▶ **SELECTED TEXT**
== == ==
And so we're interested in characterizing why reproxalap reduces ocular discomfort. By what mechanisms? And we've talked about the TRP receptors as a very RASP-sensitive series of receptors. That if you can pull RASP off those TRP receptors, we see all kinds of, in theory, positive effects. Well, Adam's idea was then to test 246 in the same model. Maybe you could hypothesize a little bit, Adam, about where we might go next, understanding that we haven't exactly decided.
Yeah. Yeah. We haven't exactly decided that yet. We're obviously an inflammation company. And so I think our first reflex or instinct might be to think about inflammation-based pain. That said, there are a suite of different models that we can consider to drill down on where we're seeing the best effect in acute versus inflammation, chronic versus neuropathic pain. We do have some molecules that have better blood-brain barrier penetration, CNS penetration, for example, than others. So we could sort of drill down on, A, which category we work best in and which molecules work best for indications within that category.
== == ==
▶ **INFORMATION PROVIDED**
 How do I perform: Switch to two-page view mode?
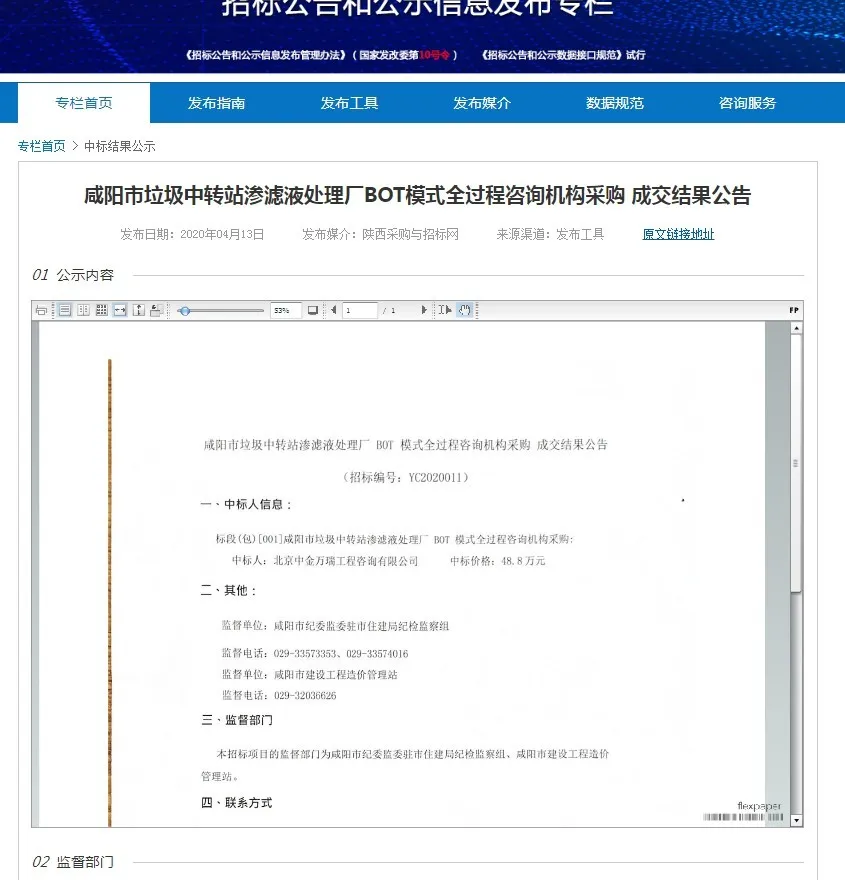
== == ==
From the reproxalap excerpt, copy verbatim the passage that begins at "And so we're" and stops after "haven't exactly decided.".

And so we're interested in characterizing why reproxalap reduces ocular discomfort. By what mechanisms? And we've talked about the TRP receptors as a very RASP-sensitive series of receptors. That if you can pull RASP off those TRP receptors, we see all kinds of, in theory, positive effects. Well, Adam's idea was then to test 246 in the same model. Maybe you could hypothesize a little bit, Adam, about where we might go next, understanding that we haven't exactly decided.